→ **TEXT EXCERPT**
JENNY DURKAN HAD "a moment of epiphany" as she stood with her partner outside their house waiting to greet Vice President Al Gore's motorcade. Next to the couple stood the mainland U.S.'s first Asian-American governor, Gary Locke, and his wife, Mona Lee Locke. Two lesbians and an Asian-American couple are greeting the vice president, Durkan thought with pride. "I don't think that would happen in many places in the country."
Seattle is famous for walking the talk when it comes to racial diversity and elected officials. Last year, in its exhaustive series on race, The New York Times featured an article on our overwhelmingly white electorate's colorblind voting when it comes to officials like Locke, King County Executive Ron Sims, and former Mayor Norm Rice.
No less striking is our region's shattering of glass ceilings when it comes to lesbians. In recent memory, we have had out lesbians serving as deputy mayors, as City Councillors, in the governor's cabinet, as city librarian, as head of the Utilities and Transportation Commission, on the Washington State Bar Board of Governors, as Superior Court judges, and on the UW's Board of Regents.
How did the highest levels of our public service become so inclusive? Are we different from other places in America? How have lesbian leaders changed our public policy and transformed our institutions?

→ **DATA**
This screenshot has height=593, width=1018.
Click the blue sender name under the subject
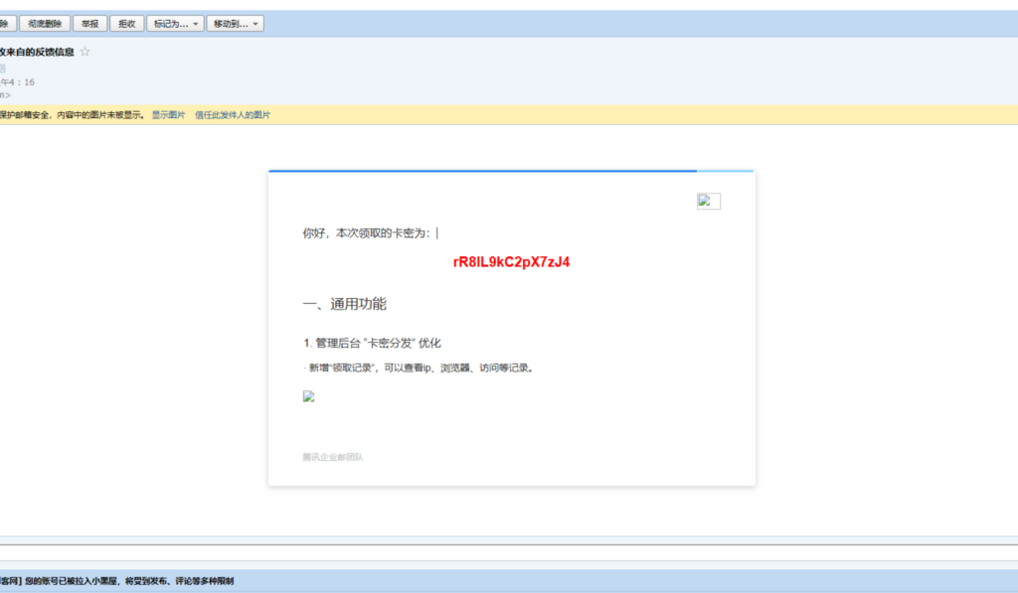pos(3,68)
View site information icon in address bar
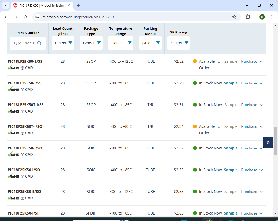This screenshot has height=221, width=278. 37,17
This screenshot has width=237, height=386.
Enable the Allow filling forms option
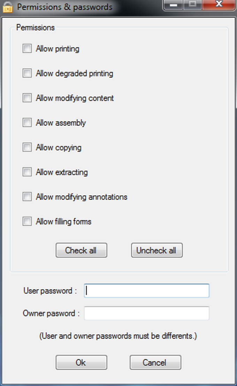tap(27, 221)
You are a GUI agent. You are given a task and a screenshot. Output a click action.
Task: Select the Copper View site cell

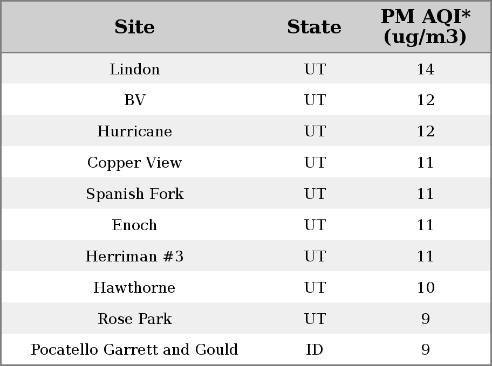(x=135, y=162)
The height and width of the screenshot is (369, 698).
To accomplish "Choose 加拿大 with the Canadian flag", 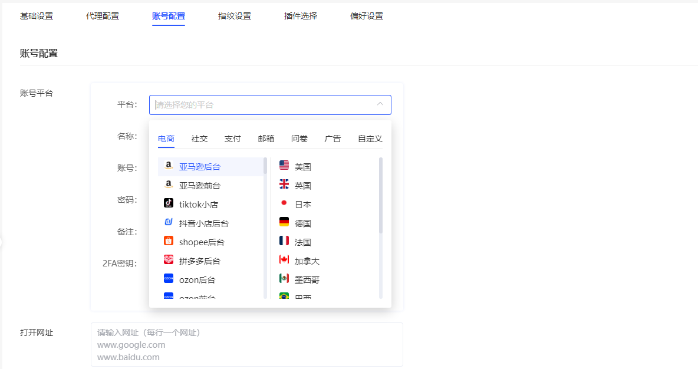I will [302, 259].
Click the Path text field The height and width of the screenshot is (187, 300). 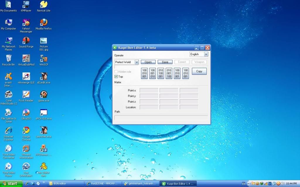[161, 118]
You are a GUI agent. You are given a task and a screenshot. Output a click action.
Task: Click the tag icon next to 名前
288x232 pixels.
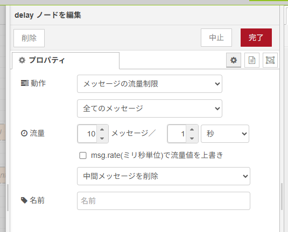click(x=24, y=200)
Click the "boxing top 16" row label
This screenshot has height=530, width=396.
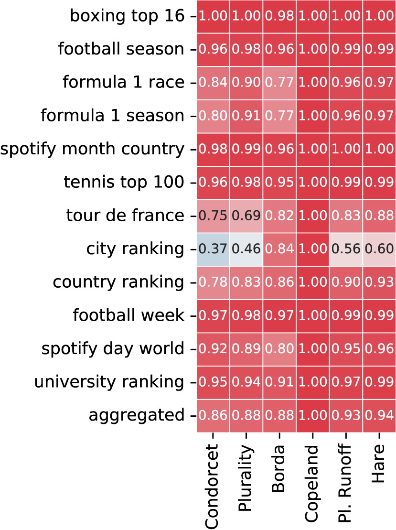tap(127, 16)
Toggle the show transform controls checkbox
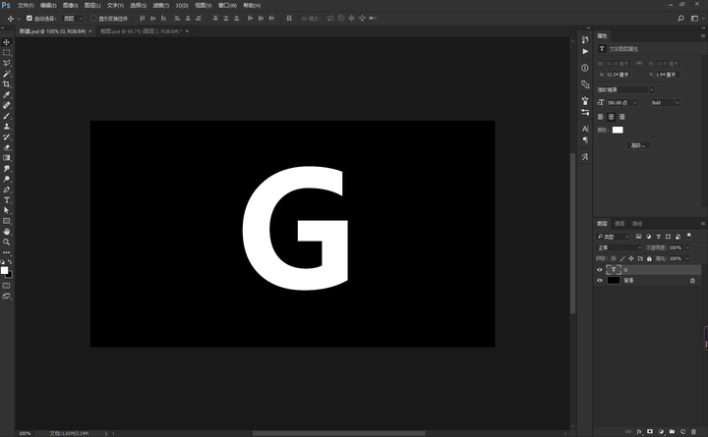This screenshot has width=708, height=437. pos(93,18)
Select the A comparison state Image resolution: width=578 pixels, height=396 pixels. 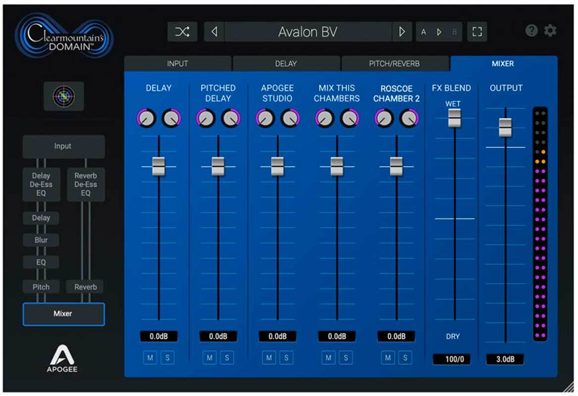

→ **EXERCISE INSTRUCTIONS**
Rewrite the article on Seattle's lesbian leaders starting at "No less striking" and ending at "transformed our institutions?", swapping "glass ceilings" for "barriers". The records above come from a separate source.

→ **EXERCISE RESPONSE**
No less striking is our region's shattering of barriers when it comes to lesbians. In recent memory, we have had out lesbians serving as deputy mayors, as City Councillors, in the governor's cabinet, as city librarian, as head of the Utilities and Transportation Commission, on the Washington State Bar Board of Governors, as Superior Court judges, and on the UW's Board of Regents.
How did the highest levels of our public service become so inclusive? Are we different from other places in America? How have lesbian leaders changed our public policy and transformed our institutions?